A Christy le pareció que esa imagen revelaba un cierto talento, más que las flores y los árboles de los apacibles paisajes veraniegos que había alrededor. Se preguntó cómo un cuadro que no mostraba más que dos luces en la oscuridad podía llegar a expresar emociones tan intensas.

—¿Qué representa esto tan espontáneo, sargento? —preguntó Fielder.

Christy no tuvo que pensar mucho.

—Los faros de un automóvil. De noche.

Él asintió y a continuación entornó los ojos.

—¿Tiene usted la impresión de estar mirando hacia la fuente luminosa?

—Directamente a la fuente de la luz. ¿Por qué? ¿Qué quiere decir con eso?

—Bueno, no es que yo haya tenido esa impresión. Pero me parece como si estuviera mirando un espejo. Es decir, no a la luz en sí misma, sino al reflejo de la luz.

—Puede ser. ¿Y qué significa eso?

—Pues no lo sé. ¿Qué es la luz de los faros de un coche enfocando una pared?

—No comprendo lo que…

—Yo tampoco. Puede que al fin y al cabo no sea relevante, pero el cuadro es claramente diferente del resto de los que hemos visto aquí. Y además estaba tapado, como si a Anne Westley no le gustara contemplarlo. Sin embargo, lo pintó. Y lo hizo presa de un sentimiento bastante intenso, por lo que parece.

Christy estaba de acuerdo, pero no tenía la sensación de que aquello los acercara lo más mínimo a la resolución del caso.

—Señor, nos estamos moviendo en el terreno de la mera especulación. No sabemos si…

Él la interrumpió con impaciencia.

—Es cierto. No sabemos nada. Pero tenemos que aferrarnos a algo. Yo no soy ni psicólogo ni un artista creativo, pero ese cuadro me transmite un sentimiento de miedo, más que de rabia o agresividad. Anne Westley tenía miedo de algo o de alguien. Y eso me recuerda a Carla Roberts. Ella también tenía miedo. Se lo había dicho a su hija la última vez que habló por teléfono con ella. Ahí veo un punto en común, por eso me parece importante.

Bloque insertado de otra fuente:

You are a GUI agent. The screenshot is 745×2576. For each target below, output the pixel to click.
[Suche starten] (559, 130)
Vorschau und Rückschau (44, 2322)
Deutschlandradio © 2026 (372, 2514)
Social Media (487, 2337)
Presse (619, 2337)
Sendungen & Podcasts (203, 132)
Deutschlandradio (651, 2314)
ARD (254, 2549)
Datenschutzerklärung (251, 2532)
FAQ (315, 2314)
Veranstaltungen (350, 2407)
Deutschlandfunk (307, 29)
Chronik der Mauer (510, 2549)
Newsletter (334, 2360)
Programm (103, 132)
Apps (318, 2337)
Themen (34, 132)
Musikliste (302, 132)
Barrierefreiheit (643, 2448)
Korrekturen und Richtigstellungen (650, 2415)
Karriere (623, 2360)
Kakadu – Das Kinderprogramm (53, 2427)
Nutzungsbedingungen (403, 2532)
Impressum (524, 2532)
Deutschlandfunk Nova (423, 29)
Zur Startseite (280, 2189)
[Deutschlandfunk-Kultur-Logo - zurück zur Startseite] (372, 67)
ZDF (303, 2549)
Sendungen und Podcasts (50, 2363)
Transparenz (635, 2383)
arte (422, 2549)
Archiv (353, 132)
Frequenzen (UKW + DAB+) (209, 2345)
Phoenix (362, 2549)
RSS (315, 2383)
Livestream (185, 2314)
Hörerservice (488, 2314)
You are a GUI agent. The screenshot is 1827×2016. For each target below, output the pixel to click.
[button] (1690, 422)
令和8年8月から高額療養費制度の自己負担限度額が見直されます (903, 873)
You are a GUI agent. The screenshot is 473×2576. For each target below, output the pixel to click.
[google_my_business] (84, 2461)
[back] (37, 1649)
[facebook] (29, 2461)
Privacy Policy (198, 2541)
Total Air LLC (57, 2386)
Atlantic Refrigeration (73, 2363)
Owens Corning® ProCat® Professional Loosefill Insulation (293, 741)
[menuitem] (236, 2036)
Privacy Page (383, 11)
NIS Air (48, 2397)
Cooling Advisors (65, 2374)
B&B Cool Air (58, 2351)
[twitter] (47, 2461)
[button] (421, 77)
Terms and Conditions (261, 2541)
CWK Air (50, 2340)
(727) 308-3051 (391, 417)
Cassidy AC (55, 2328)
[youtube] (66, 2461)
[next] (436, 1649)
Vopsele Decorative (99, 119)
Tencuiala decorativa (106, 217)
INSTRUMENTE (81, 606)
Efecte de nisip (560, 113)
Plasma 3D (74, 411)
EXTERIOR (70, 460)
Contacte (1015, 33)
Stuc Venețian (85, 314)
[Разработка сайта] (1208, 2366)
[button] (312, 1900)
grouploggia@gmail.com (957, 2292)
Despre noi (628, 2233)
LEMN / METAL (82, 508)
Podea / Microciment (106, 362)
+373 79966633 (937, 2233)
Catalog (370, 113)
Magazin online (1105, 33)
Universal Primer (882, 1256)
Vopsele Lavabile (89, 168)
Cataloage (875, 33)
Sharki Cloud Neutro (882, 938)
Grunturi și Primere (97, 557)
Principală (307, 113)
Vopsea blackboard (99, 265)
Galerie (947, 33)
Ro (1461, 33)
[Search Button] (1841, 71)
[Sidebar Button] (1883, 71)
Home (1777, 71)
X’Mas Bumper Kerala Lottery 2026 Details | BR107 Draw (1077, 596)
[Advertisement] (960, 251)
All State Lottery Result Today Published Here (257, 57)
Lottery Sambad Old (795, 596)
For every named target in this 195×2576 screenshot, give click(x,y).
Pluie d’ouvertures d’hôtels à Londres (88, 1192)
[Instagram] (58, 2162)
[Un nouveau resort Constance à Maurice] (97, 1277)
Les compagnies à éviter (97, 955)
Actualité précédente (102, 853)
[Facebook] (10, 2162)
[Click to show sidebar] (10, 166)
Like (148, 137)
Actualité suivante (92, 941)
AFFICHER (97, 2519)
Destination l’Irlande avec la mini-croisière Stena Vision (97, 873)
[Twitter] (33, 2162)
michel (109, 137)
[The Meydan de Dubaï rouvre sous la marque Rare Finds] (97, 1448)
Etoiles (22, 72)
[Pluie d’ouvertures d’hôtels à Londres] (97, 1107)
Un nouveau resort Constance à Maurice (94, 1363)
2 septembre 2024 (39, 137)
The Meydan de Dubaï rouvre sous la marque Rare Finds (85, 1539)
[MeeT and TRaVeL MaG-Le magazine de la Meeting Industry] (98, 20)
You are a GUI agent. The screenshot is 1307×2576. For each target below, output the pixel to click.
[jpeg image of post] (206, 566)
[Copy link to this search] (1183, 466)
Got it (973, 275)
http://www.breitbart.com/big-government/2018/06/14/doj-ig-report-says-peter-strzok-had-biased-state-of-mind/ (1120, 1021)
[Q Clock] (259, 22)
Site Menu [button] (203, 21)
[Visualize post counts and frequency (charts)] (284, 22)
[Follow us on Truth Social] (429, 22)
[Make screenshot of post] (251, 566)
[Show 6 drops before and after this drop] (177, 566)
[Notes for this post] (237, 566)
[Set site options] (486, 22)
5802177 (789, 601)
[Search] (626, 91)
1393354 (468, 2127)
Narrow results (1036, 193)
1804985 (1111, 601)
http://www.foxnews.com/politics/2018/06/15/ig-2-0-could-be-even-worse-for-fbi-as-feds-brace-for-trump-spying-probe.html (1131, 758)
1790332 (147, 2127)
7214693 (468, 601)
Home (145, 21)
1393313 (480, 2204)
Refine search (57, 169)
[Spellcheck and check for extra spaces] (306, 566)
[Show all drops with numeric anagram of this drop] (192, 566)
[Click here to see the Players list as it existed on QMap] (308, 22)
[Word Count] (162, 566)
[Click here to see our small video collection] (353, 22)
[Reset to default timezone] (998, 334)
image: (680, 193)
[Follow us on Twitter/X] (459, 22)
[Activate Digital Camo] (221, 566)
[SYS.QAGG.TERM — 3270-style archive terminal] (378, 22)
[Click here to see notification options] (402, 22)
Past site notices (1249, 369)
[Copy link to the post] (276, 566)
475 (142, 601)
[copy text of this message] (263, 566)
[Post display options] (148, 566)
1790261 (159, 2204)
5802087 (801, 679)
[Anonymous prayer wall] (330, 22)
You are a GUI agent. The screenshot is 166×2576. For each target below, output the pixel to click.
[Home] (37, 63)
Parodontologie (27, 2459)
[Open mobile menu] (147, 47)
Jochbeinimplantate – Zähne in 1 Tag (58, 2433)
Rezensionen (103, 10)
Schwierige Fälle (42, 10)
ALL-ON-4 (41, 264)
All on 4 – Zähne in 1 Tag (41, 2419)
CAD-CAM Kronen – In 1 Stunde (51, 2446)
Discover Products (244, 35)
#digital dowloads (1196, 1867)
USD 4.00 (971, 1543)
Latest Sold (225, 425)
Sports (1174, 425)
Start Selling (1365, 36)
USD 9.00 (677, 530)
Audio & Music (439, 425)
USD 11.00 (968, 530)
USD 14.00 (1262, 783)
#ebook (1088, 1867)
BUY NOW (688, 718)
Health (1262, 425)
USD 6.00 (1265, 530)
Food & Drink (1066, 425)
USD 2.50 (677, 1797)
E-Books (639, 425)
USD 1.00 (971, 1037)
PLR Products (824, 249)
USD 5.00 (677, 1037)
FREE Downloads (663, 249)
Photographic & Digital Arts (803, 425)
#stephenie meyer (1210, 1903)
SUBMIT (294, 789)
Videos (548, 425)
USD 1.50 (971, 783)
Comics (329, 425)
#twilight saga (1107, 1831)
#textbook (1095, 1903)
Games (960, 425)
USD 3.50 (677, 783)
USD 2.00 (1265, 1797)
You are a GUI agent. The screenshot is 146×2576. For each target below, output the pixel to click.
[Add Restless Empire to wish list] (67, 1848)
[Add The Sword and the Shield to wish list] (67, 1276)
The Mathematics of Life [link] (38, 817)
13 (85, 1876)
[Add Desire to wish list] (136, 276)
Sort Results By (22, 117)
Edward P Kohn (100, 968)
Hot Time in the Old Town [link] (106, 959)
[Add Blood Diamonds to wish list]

—Pero ¿todo eso nos lleva a alguna parte?

Él siguió examinando el cuadro.

—No tengo ni idea. Pero si quiere saber lo que pienso, creo que Anne Westley sabía que corría peligro. Por eso decidió venderse la casa de golpe y porrazo, dos semanas antes de Navidad. Puede que el asesino ya hubiera estado acechándola desde hacía tiempo. Y que ella se hubiera dado cuenta.

—¿Y ahora? —preguntó Christy.

Peter no respondió. Se apartó del cuadro. De momento no necesitaba seguir mirándolo. La impresión que producía en él era tan intensa, especialmente en relación con la mujer asesinada, y de todos modos le había quedado grabada a fuego en la retina, que no se desprendería de ella con facilidad. La contemplaría con la esperanza de que acabaría iluminándolo.

Volvieron a bajar al piso inferior. La mirada de Christy erró por los dibujos de las paredes, las bonitas alfombras del suelo y las cortinas de las ventanas. Todo estaba lleno de afecto, habían sabido combinarlo con gusto y esmero. Teniendo en cuenta lo que el aspecto de la casa revelaba acerca de Anne Westley, parecía inimaginable que alguien pudiera haber desarrollado tanto odio hacia ella, hasta el punto de que pudiera explicarse una muerte como esa.

—Encargaré a uno o dos agentes que indaguen en el entorno del difunto profesor Westley —dijo Fielder nada más llegar abajo—. Aunque no espero mucho de ello, porque si se tratara de un acto de venganza concreto y de carácter personal, no encajaría con el asesinato de Carla Roberts. Y al revés. Tenemos que conseguir establecer un vínculo entre las dos mujeres, es la única solución.